§ **Aufgabe A**: Seit wann ist gemeinwohlprojekte.at laut dem Interview über die Crowdfunding-Plattform am Markt?
§ **Aufgabe B**: Zähle alle Hauptkategorien auf, die im Interview über die Crowdfunding-Plattform gemeinwohlprojekte.at genannt werden.
§ **Aufgabe C**: Setze das Interview über die Crowdfunding-Plattform gemeinwohlprojekte.at nach der letzten Frage fort.

§ **Ausgewählter Textauszug**:

________________________

Wolfgang: Ihr betreibt mit www.gemeinwohlprojekte.at auch eine Crowdfunding-Plattform. An welche Art von Projekten richtet ihr euch da?
Patrick: Seit August 2017 sind wir mit gemeinwohlprojekte.at am Markt und haben schon viele Projekte erfolgreich finanzieren können. Der Unterschied zu anderen Crowdfunding-Plattformen ist, dass wir ausschließlich gemeinwohlorientierte Projekte finanzieren. Die Hauptkategorien sind: Erneuerbare Energien, Wohnprojekte & Nachhaltiges Bauen, Ökologische Landwirtschaft und Soziale & Ökologische Unternehmen.
Wolfgang: Wie funktioniert die Abwicklung eines Projekts, sowohl für die ProjekteinreicherInnen, aber auch für die UnterstützerInnen?

________________________

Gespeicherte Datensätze
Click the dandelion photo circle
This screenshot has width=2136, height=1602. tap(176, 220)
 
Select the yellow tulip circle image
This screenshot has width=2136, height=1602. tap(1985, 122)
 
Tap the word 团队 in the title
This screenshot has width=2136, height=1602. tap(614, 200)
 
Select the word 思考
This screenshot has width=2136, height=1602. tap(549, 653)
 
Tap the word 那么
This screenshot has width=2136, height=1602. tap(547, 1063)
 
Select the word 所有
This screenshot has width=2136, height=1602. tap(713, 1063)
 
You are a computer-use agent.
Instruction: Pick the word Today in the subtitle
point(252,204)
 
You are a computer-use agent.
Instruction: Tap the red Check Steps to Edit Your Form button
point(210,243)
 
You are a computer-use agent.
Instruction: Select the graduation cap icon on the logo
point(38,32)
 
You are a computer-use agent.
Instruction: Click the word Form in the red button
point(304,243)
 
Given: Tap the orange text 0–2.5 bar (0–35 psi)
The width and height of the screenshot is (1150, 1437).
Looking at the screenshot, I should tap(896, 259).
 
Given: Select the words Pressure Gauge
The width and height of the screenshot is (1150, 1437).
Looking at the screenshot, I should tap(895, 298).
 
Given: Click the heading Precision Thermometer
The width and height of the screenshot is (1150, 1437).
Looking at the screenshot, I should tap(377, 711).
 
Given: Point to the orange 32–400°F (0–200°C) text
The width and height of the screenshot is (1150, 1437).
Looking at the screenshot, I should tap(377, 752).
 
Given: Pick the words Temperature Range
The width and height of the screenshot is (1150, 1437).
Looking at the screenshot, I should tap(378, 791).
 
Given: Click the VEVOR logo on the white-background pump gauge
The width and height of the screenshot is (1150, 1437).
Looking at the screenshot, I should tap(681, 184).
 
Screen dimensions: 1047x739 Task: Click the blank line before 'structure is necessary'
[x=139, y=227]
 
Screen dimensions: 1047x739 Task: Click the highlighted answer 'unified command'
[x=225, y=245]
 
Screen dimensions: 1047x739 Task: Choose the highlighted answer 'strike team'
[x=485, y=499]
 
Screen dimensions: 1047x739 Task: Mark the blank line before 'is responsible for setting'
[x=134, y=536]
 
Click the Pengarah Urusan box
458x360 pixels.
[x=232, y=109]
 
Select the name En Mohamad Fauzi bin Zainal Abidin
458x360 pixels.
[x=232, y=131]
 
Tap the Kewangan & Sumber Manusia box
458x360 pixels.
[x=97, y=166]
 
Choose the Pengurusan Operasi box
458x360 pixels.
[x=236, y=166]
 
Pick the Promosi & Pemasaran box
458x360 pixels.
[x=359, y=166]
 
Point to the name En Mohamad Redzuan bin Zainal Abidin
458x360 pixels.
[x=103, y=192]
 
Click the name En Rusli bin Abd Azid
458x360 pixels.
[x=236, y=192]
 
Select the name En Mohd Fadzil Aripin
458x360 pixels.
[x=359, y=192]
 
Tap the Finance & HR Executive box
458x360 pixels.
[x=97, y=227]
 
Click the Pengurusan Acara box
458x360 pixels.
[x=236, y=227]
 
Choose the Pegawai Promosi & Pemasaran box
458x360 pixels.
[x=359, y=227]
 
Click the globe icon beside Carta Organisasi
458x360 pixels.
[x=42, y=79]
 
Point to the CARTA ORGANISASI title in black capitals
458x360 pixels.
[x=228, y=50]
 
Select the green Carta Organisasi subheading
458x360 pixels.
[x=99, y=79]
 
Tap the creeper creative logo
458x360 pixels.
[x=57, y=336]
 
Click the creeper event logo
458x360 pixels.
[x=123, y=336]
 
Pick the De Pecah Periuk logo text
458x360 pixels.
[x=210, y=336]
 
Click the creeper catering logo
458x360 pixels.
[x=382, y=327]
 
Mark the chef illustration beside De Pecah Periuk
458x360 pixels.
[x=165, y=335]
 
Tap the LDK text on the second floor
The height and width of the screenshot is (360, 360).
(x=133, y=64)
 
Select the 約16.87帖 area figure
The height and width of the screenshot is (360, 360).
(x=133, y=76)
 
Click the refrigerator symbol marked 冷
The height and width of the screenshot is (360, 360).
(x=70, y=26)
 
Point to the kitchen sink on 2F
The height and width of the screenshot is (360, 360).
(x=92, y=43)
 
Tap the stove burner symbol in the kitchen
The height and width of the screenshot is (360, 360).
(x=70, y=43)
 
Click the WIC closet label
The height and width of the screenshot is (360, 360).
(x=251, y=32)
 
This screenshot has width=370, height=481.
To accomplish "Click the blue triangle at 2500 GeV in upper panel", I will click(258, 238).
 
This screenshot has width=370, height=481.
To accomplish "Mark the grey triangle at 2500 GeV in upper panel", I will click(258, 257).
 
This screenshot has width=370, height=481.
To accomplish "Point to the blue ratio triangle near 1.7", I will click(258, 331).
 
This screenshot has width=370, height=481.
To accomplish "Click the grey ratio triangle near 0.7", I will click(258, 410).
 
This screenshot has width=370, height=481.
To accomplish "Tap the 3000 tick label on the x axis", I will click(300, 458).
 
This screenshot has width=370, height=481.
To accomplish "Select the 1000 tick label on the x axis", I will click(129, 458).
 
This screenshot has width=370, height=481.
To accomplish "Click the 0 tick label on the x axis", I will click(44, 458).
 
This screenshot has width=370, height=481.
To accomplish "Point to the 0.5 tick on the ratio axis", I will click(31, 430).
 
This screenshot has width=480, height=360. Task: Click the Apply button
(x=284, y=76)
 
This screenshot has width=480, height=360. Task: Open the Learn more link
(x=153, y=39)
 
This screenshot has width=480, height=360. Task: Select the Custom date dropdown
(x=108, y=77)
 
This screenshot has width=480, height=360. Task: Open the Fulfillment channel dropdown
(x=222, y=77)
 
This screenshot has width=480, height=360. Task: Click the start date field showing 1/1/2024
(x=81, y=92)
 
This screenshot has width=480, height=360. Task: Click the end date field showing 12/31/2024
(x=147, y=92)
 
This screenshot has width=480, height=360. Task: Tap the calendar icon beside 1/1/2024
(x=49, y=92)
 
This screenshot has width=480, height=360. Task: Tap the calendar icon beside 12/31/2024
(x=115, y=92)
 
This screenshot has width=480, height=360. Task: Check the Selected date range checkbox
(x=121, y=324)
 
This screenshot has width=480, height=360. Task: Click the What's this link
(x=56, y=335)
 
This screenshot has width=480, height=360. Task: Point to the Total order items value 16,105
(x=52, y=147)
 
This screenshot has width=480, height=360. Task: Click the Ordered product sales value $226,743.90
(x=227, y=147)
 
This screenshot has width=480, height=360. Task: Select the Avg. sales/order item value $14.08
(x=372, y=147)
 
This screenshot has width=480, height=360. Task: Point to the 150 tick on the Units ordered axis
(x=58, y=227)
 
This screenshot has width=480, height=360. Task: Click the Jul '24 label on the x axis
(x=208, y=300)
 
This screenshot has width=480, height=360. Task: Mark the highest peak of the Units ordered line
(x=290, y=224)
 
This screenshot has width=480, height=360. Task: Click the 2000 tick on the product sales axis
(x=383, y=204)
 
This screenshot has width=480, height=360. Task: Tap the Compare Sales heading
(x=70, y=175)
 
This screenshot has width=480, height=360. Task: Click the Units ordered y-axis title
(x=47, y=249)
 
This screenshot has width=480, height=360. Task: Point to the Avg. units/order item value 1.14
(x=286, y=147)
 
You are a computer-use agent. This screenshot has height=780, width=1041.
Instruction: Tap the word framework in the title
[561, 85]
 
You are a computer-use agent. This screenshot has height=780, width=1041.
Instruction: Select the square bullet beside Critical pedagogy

________________________

§ **Ergebnis A**: Seit August 2017.

§ **Ergebnis B**: Erneuerbare Energien, Wohnprojekte & Nachhaltiges Bauen, Ökologische Landwirtschaft, Soziale & Ökologische Unternehmen

§ **Ergebnis C**:
Patrick: Das Besondere an unserer Plattform ist die Gemeinwohlprüfung – alle Projekte werden einer mehrstufigen Gemeinwohlprüfung unterzogen. Dabei werden die Projekte nach interner Vorprüfung durch ExpertInnen beurteilt, daraufhin werden sie unseren über 5000 GenossenschafterInnen in der Feedback- und Bewertungsphase vorgestellt. Die GenossenschafterInnen können so mitbestimmen, welche Projekte den Weg auf die Plattform finden sollen. Zum Schluss entscheidet dann der Gemeinwohlbeirat auf Basis der Ergebnisse aus den beiden vorherigen Phasen, ob das Projekt das Gemeinwohlsiegel erhält und somit zum Crowdfunding zugelassen ist. Die UnterstützerInnen haben somit die Gewissheit, dass alle Projekte auf gemeinwohlprojekte.at gemeinwohlgeprüft sind und sie so in sinnstiftende Projekte investieren.
Wolfgang: Ihr nutzt ja das System von respekt.net, entwickelt aber die Software/Plattform aktiv weiter. Worin besteht der Unterschied der beiden Plattformen?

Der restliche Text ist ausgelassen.